Napoleon executes his famous ‘pirouette’ during the War of the Third Coalition
The newly renamed Grande Armée was positioned at Boulogne, ready to invade England, when Napoleon decided to move his troops south to attack the Allied forces. Napoleon called it his pirouette. He achieved his goal of surprising the Austrians by imposing the total news blackout about troop movements and telling Joseph Fouché to forbid all newspapers from mentioning the army ‘as if it no longer exists.’
The 7 corps of the Grande Armée under Marshals Murat, Davout, Ney, Lannes, Soult and Bernadotte totalling over 170,000 men raced eastwards at record speed, crossing the Rhine on September 25. ‘Finally everything is taking on colour,’ Napoleon said that day. It was the largest single campaign ever conducted by French troops.

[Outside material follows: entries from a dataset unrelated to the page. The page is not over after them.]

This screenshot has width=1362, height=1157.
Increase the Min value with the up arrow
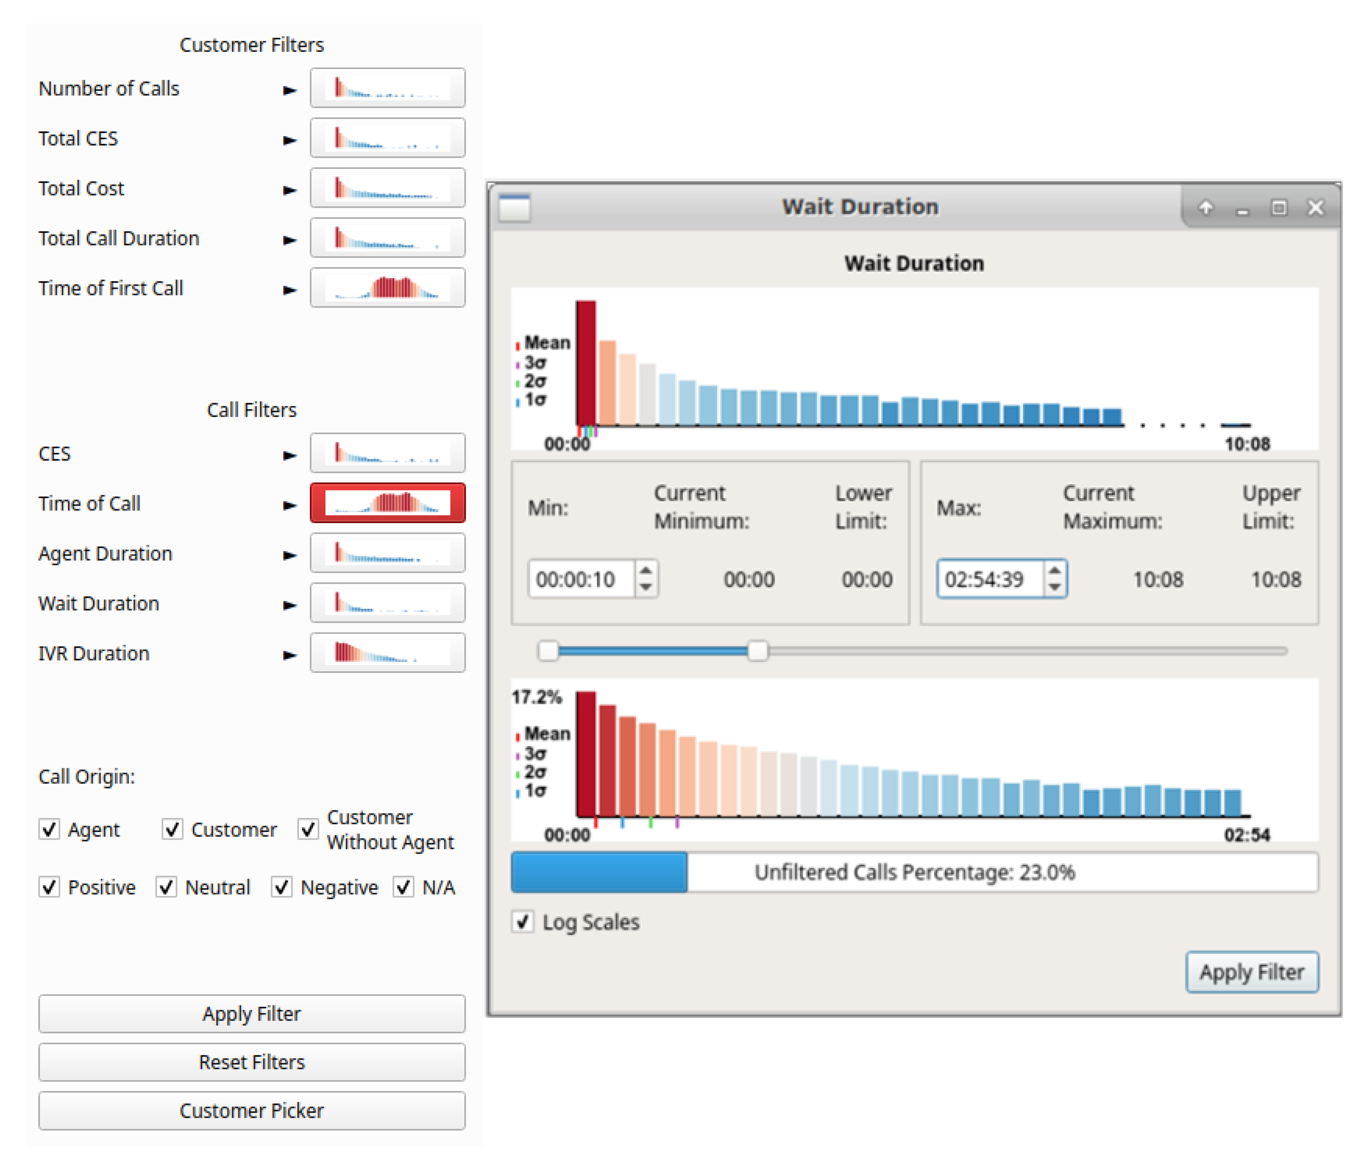coord(646,571)
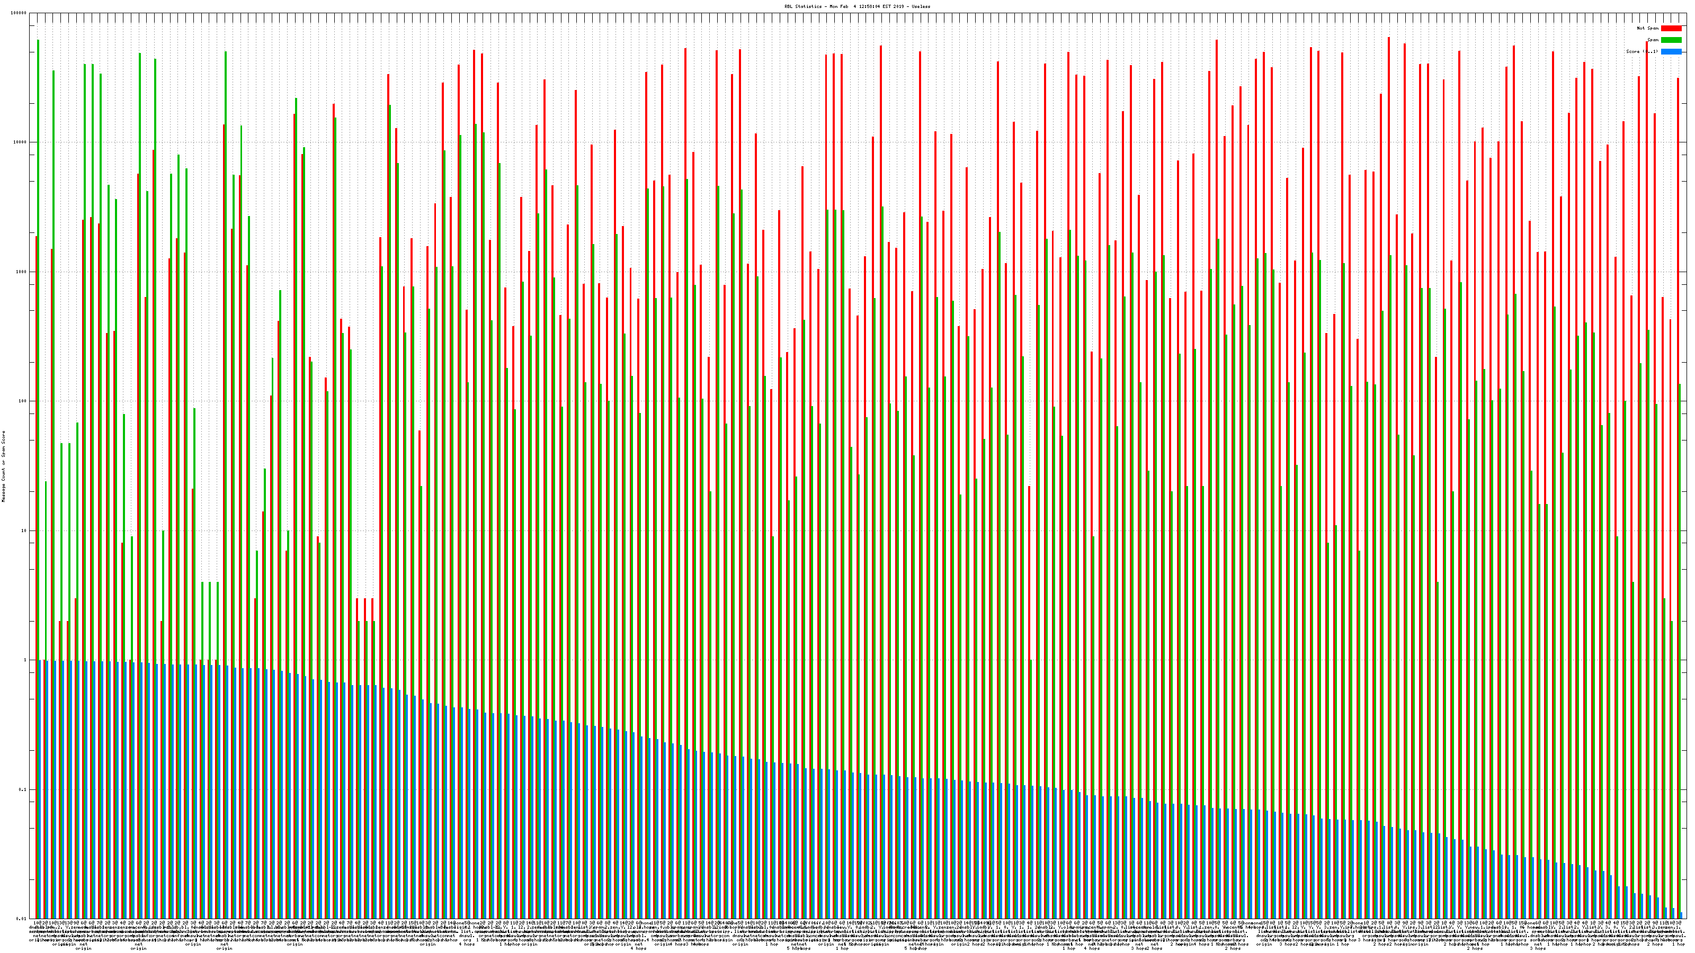Click the 100000 y-axis tick label

click(x=19, y=13)
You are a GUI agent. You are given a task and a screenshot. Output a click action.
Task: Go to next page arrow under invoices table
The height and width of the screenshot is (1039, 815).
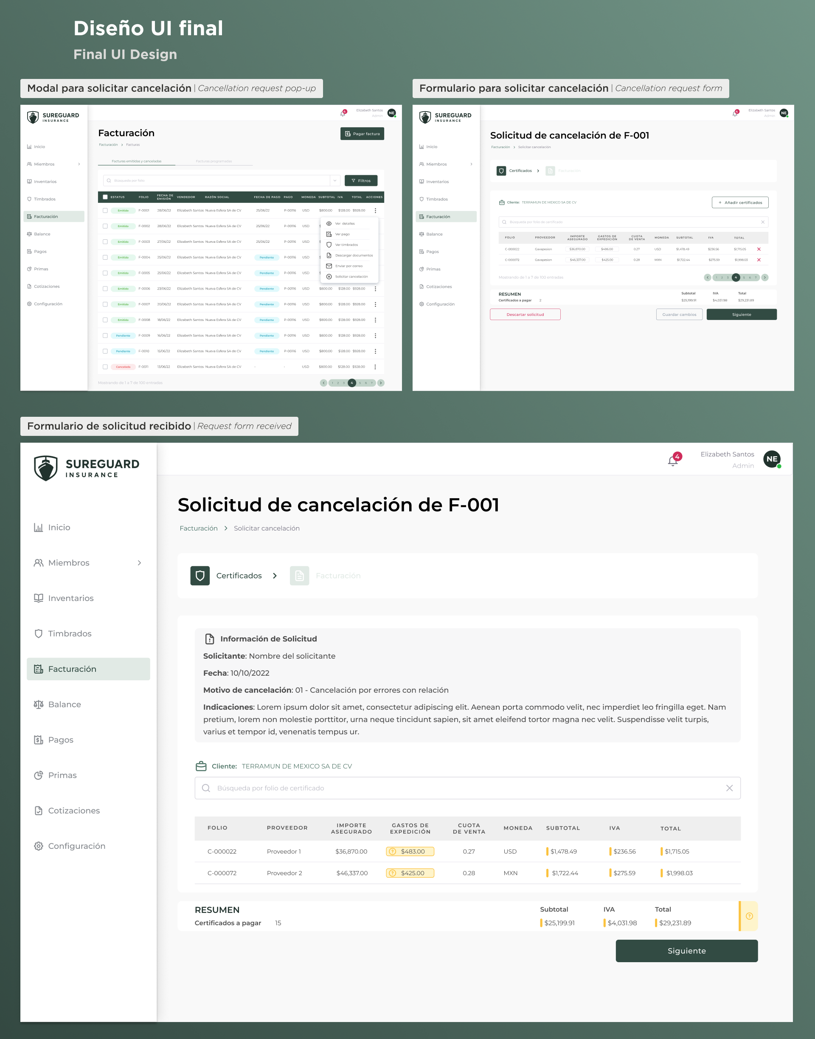[x=381, y=383]
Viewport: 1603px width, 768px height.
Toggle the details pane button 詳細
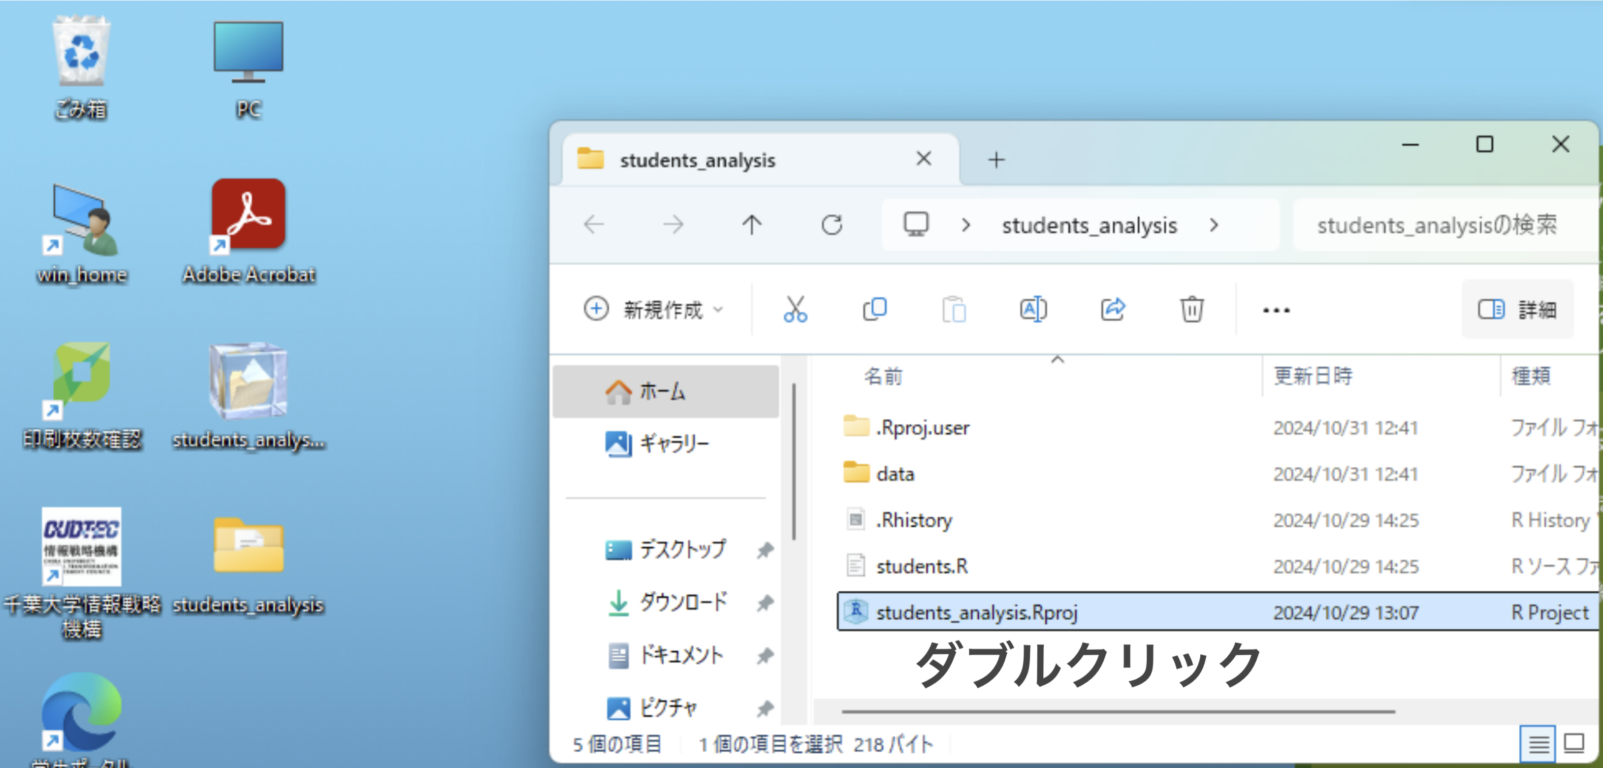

Thanks to this swiftness of movement and the element of surprise, on October 16 Napoleon succeeded in encircling Austrian General Karl Mack, who had captured the city of Ulm and was waiting for Russian reinforcements under General Mikhail Kutuzov. This placing of his troops around Mack’s line of retreat without suffering a single casualty and before the Austrian commander even knew what was happening is one of Napoleon’s greatest military achievements.
‘There is no further premise to negotiate with the Austrians except with cannon fire,’ he told Bernadotte. Mack surrendered Ulm on October 20, together with 20,000 infantry, 3,300 cavalry, 59 field gun, 300 ammunition wagons, 17 generals and 40 standards. When asked by a French officer who he was, the Austrian commander replied, ‘You see before you the unfortunate Mack.’ He was indeed unfortunate. He was convicted of cowardice by a court-martial, deprived of his rank and imprisoned for two years.
Napoleon wrote to Josephine, ‘I carried out all my plans, I have destroyed the Austrian army simply by marches.’